**Work required:**
Copy out every line of the rows exactly, leaving the pictures out.

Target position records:

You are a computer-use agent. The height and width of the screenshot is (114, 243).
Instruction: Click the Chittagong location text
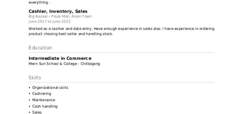90,64
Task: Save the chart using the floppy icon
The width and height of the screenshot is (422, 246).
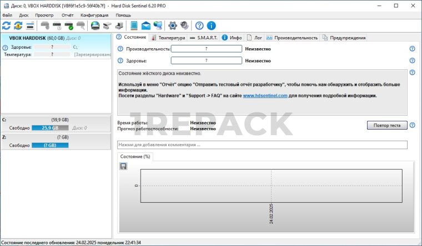Action: tap(123, 166)
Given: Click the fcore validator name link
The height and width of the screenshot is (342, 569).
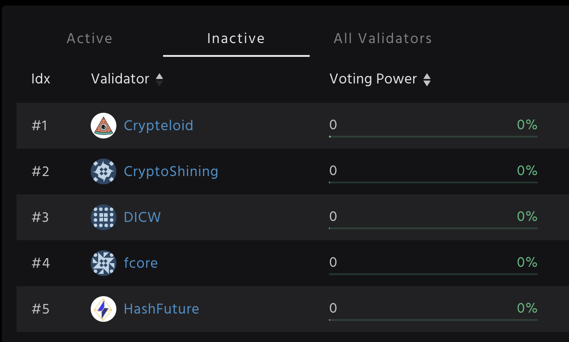Looking at the screenshot, I should (141, 263).
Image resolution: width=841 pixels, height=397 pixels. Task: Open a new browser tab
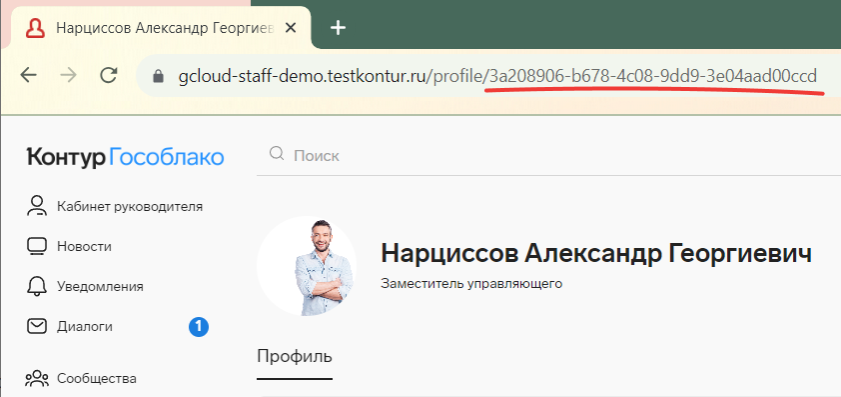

**In response:**
You are a computer-use agent. The height and width of the screenshot is (114, 243).
Instruction: Click the Chittagong location text
90,64
Task: Save the chart using the floppy icon
The width and height of the screenshot is (422, 246).
Action: tap(123, 166)
Given: Click the fcore validator name link
The height and width of the screenshot is (342, 569).
Looking at the screenshot, I should (141, 263).
Image resolution: width=841 pixels, height=397 pixels. Task: Open a new browser tab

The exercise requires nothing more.